++++ AVAILABLE RECORDS

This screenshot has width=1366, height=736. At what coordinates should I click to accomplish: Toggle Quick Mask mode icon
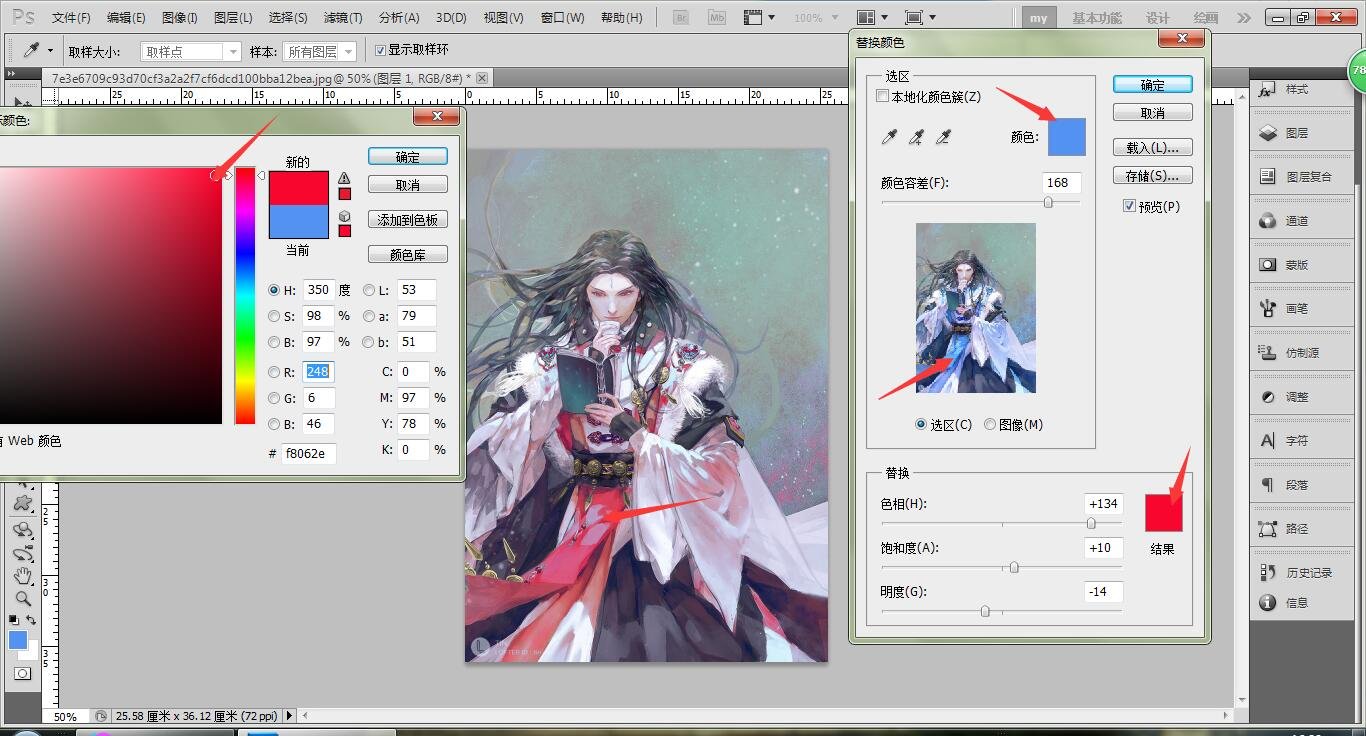point(22,674)
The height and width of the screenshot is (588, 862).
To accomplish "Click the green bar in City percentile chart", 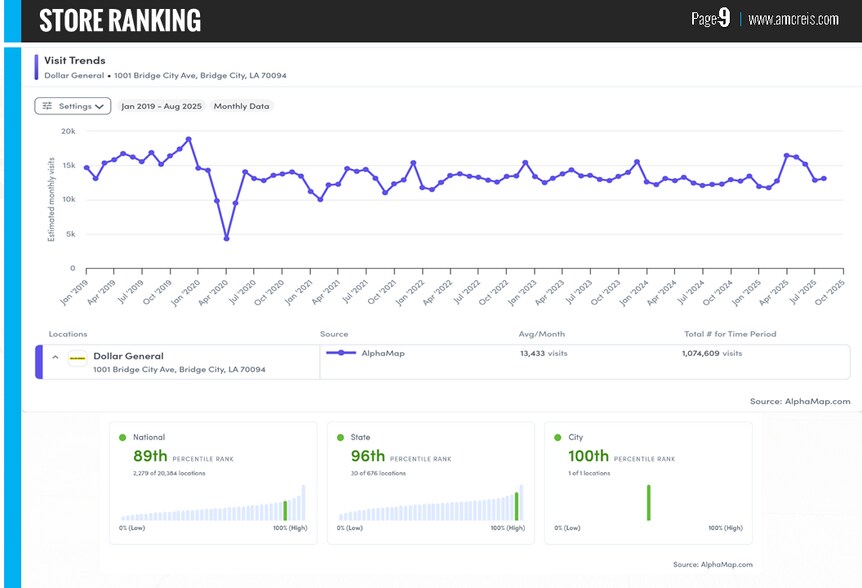I will (x=649, y=502).
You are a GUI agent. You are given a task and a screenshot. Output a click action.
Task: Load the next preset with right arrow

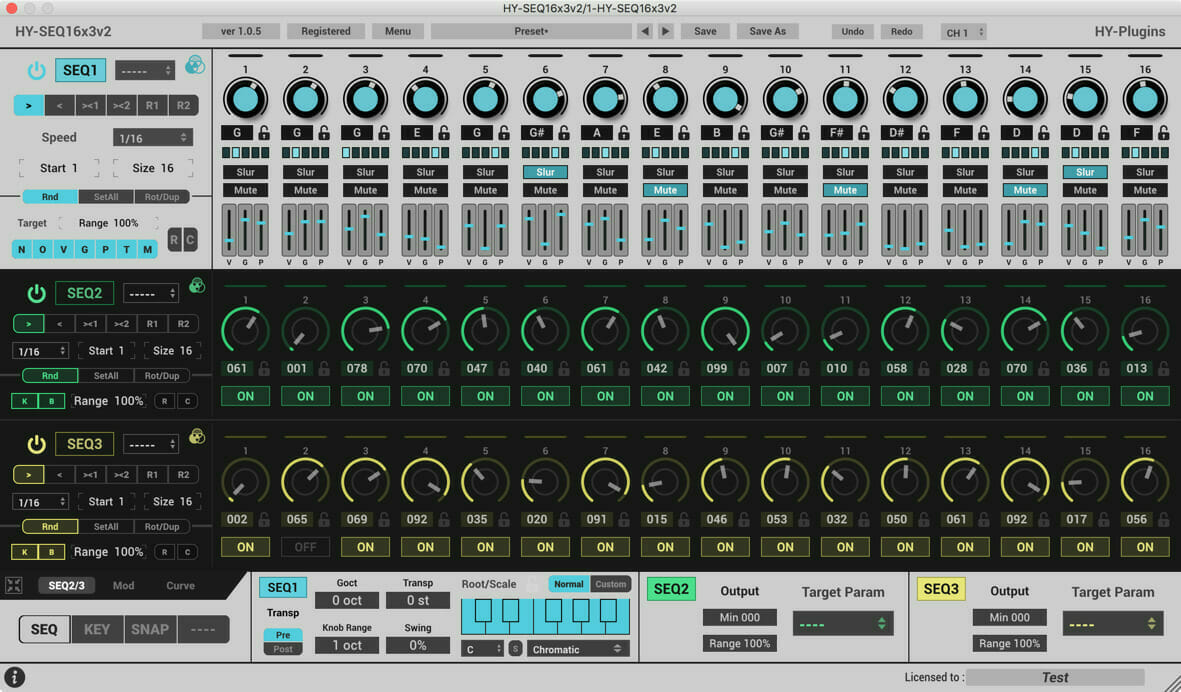[666, 31]
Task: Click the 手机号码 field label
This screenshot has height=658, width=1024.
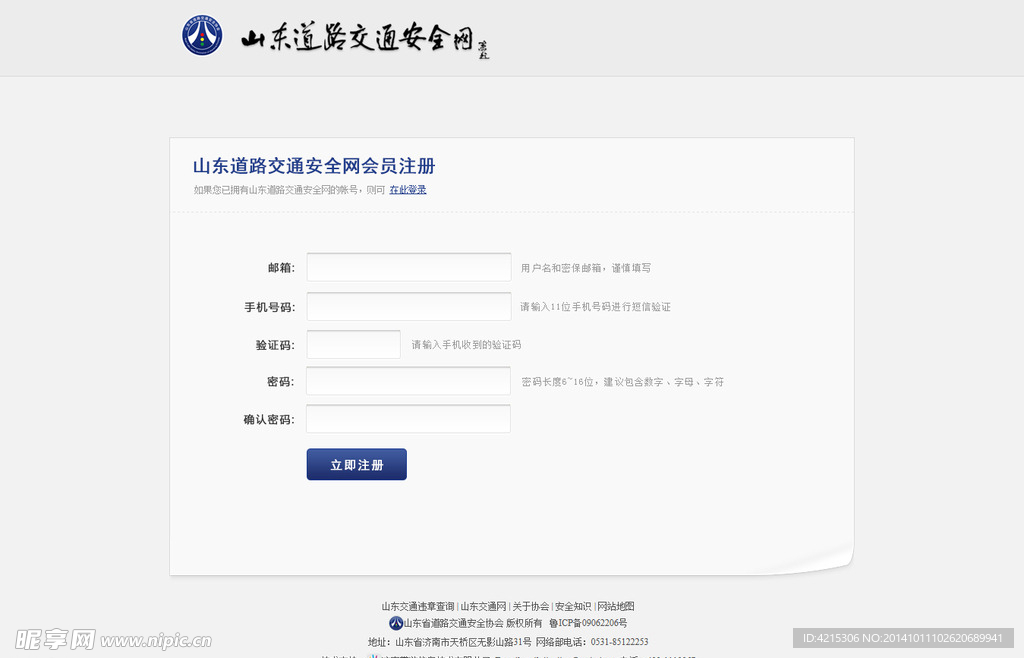Action: 270,307
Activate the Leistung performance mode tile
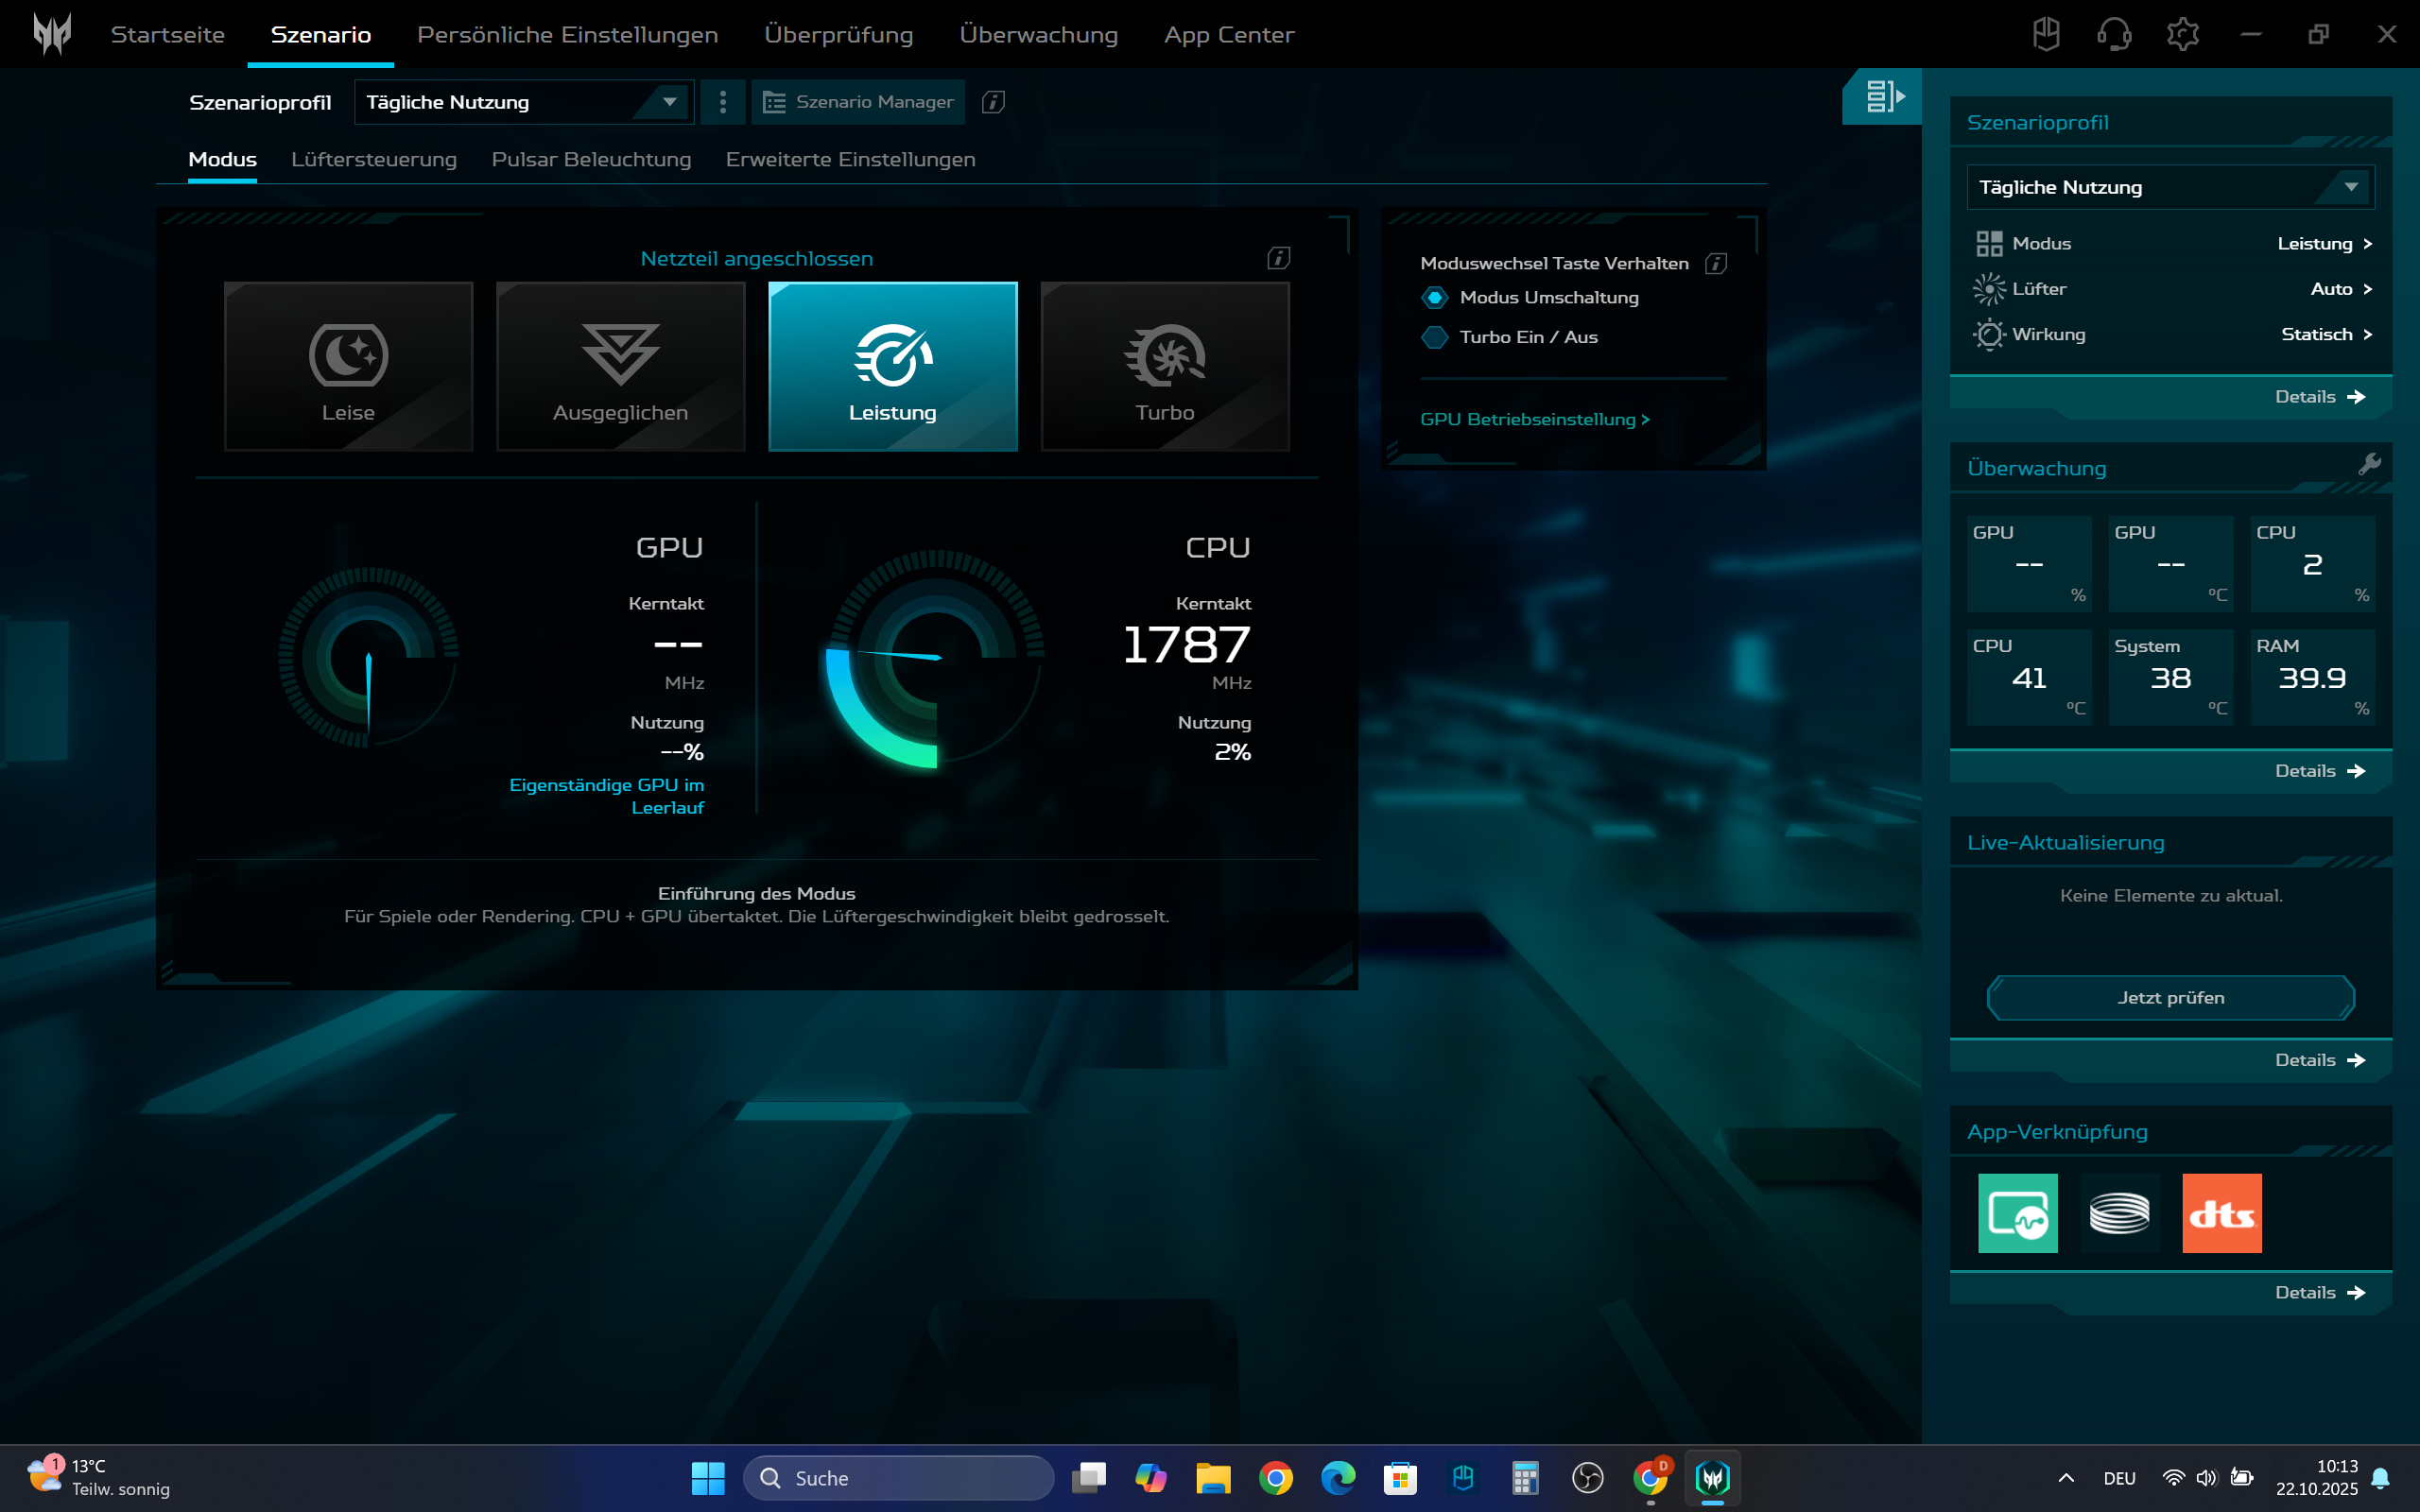2420x1512 pixels. pyautogui.click(x=892, y=366)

++++++++

AIM: Display each line of the records that contains the word "This".

EXERCISE RESPONSE:
This screenshot has width=1366, height=736. At what coordinates should I click to accomplish: Toggle Quick Mask mode icon
This screenshot has height=658, width=1024.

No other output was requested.